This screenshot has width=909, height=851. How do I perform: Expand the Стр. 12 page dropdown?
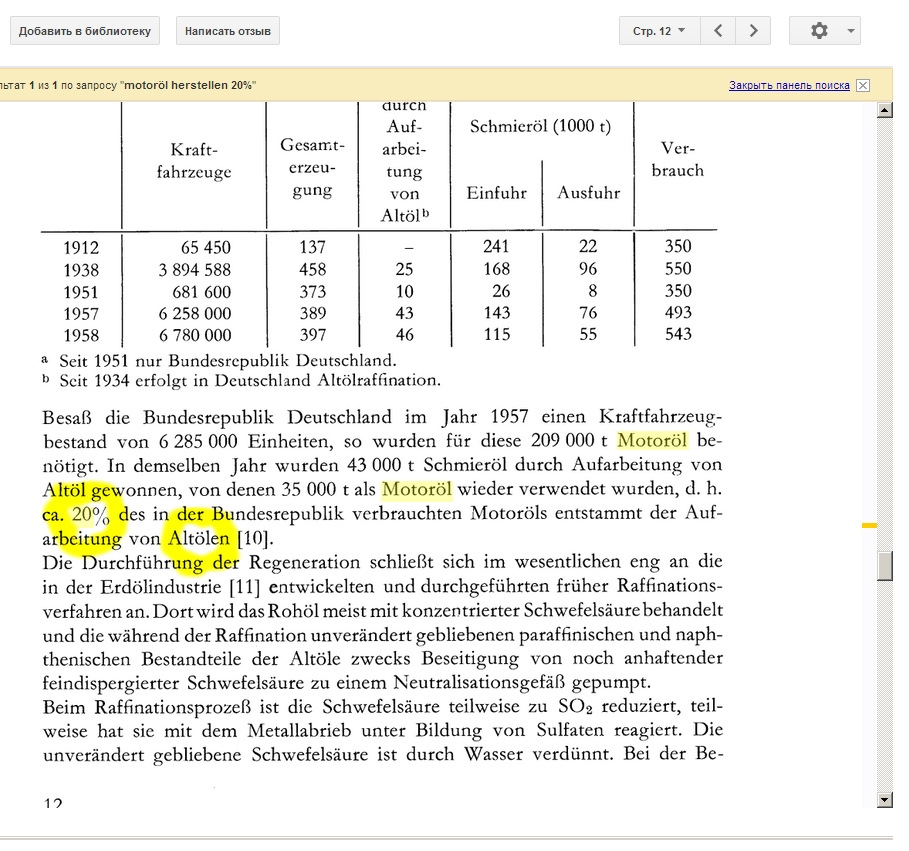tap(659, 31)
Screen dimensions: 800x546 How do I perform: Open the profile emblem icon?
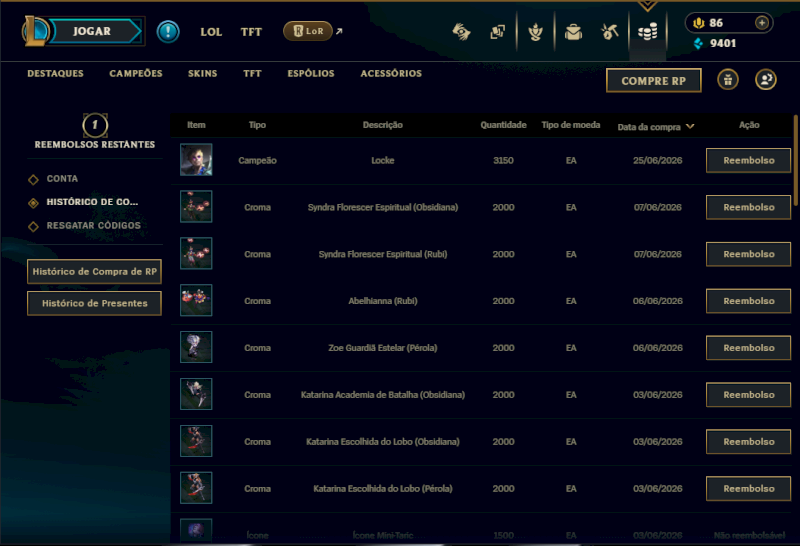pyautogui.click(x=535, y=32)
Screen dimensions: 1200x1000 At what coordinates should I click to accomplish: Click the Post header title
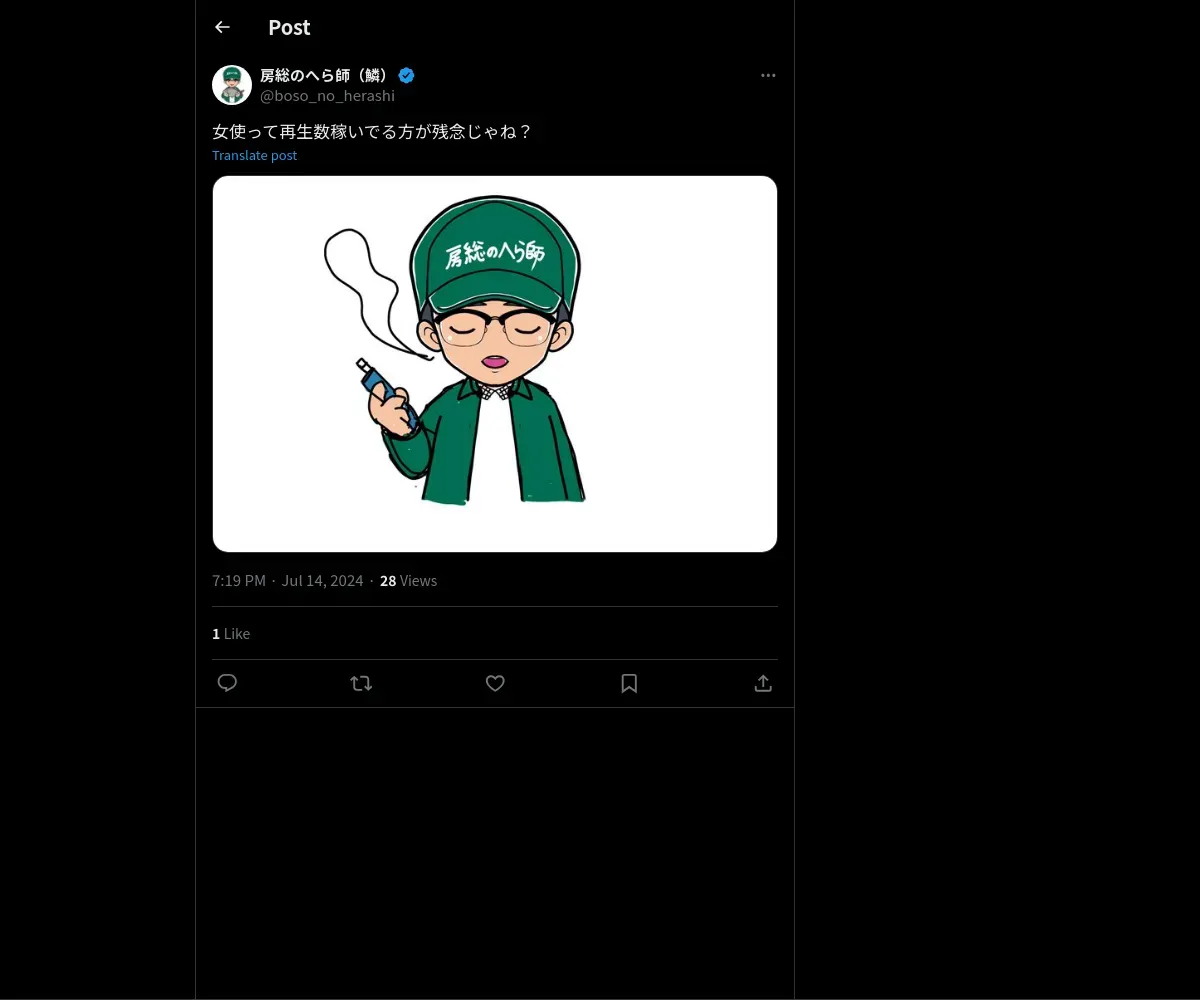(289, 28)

■ ■ ■ ■ ■

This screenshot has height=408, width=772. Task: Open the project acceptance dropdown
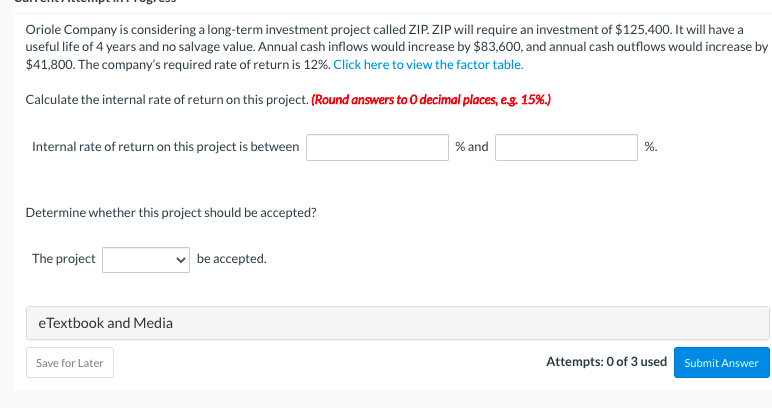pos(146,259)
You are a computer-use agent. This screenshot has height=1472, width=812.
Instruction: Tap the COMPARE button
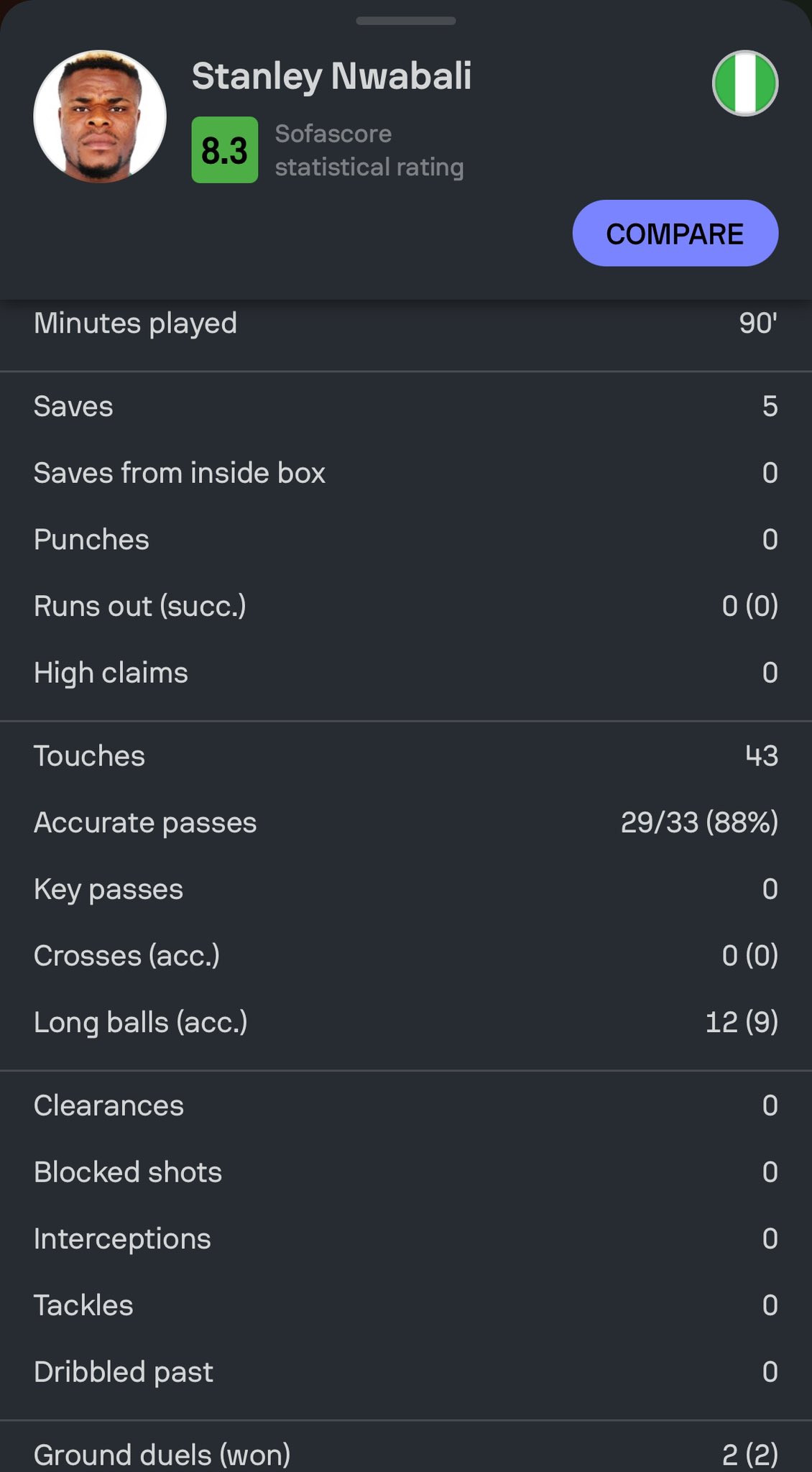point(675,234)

■ ■ ■ ■ ■

• Exercise task:
Select every line of the entries above that contains the word "dimensions", matching case exactly, and copy each one.

• Exercise result:
Screen dimensions: 800x546 How do I perform: Open the profile emblem icon?
Screen dimensions: 1200x1000 At what coordinates should I click to accomplish: Click the Post header title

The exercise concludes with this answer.